Hormones & Glands

The chemo and radio will effect her hormones. For those ladies out there complaining about “thin hair and/or nails breaking” Read on! Lol

Hormones are chemical messengers that travel in the blood and are produced naturally by the body in places called glands. They are essential to help you grow, regulate metabolism, control puberty, fertility, and many others. Some hormones are vital for life, such as stress and thirst/water balance hormones. Others are important for well being and quality of life such as growth. They work by sending specific messages to organs and parts of your body, in a type of “postal messaging” system called the endocrine system. The main place, where these chemicals are produced in a part of the brain is called the pituitary gland. Right above the pituitary gland is another important area in the centre brain called the hypothalamus. This controls sleep/wake, thirst, hunger, body temperature, and and and. The hypothalamus sends messages to the pituitary glands through special “releasing” hormones “. These tell the pituitary to send it’s own hormones to other parts and glands of the body. ALL of these will be effected.
1. The growth hormone (GH).
She will stop growing as bones receive GH to grow and it will stop receiving GH.
2. Thyroid hormones (T4 and TSH).
Gaining weight, feeling tired all the time, feeling cold when others don’t, thinning hair and weakened nails.
3. Puberty and fertility (LH and FSH).
Late start in puberty (very occasional early) and fertility complications.
4. Stress hormone (ACTH) is vital for day to day functioning.
5. Prolactin is needed for producing milk.
6. Antidiurectic hormone (ADH) is important for kidney and liver function. It is an important life saving hormone. It balances water in your body. Unable to produce the ADH hormone is called diabetes insipidus.
7. Oxytocin – which is important in the womb to cause placental separation at childbirth.

So it is to mention a few and I don’t want you to fall asleep! You might ask how do they “kick start” the hormones again… There is no “one off” treatment and it is all sorted for life. She will wear a “medic alert bracelet” for life.

To replace the GH (growth) she will receive it on a daily basis after treatment in the form of a “pen injector”, almost like the one used for diabetics. We as parents will be responsible for giving it to Chiane until she is 16 years of age. After that she will have the option of doing it herself or us continuing to give it to her until she is 19 years.

The Thyriod hormones (T4 & TSH) will be given in a form of a small tablet called ” Thyroxine” for life.

Puberty and fertility hormones will be given until such time that she doesn’t want children anymore. These will be given and controlled by a medical centre that she will need to visit on a weekly basis.

Stress hormones (ACTH) is a tricky one and we as parents will be taught how to inject her with cortisol until she is 18 and able to do it herself.

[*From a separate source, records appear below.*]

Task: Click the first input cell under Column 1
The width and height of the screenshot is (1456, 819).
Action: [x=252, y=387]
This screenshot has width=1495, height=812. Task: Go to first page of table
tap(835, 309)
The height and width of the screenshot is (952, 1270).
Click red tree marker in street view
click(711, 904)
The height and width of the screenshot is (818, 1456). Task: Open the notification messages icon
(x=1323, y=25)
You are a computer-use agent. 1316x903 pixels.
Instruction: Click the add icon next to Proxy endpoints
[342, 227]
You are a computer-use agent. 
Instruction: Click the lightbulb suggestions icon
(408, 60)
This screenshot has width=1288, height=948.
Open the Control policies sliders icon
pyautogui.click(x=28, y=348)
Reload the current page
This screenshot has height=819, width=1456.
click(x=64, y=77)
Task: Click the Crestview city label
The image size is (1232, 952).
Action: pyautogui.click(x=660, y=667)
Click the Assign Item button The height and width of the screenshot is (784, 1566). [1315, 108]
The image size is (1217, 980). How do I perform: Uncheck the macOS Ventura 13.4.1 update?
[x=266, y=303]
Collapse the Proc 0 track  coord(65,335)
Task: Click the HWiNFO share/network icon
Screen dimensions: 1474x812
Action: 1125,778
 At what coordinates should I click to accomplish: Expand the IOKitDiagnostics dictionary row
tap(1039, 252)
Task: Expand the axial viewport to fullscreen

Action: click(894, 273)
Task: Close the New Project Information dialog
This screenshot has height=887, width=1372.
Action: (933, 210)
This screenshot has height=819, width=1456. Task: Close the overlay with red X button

Antidiurectic hormones (ADH) will be replaced by either a nasal spray or a tablet called DDAVP (desmopressin) for life.

This is yet to mention a few.

She will visit a hospital’s endocrine clinic for life for check ups and to establish what shortages she has and then to receive hormone replace treatments. The life as we know it is not there anymore and this will affect her for the rest of her life…

To receive chemo and radio therapy in that particular part of the brain, with the specific chemo that she receives, will affect the above hormones and glands. A lot of other cancers in the body are treated with different chemo’s and of course radio therapy are used in those sections only, therefore those types of cancer are not being affected as greatly as her treatment plan. The life as she knew it is gone forever.

This is one of the many challenges the medical field is facing. Not only do they struggle with the histology, prognosis and treatment, but also a treatment for sPNET that has a low success rate, but can guarantee a quality life. There are treatment plans with a higher success rate for sPNET, but the quality life is non existent.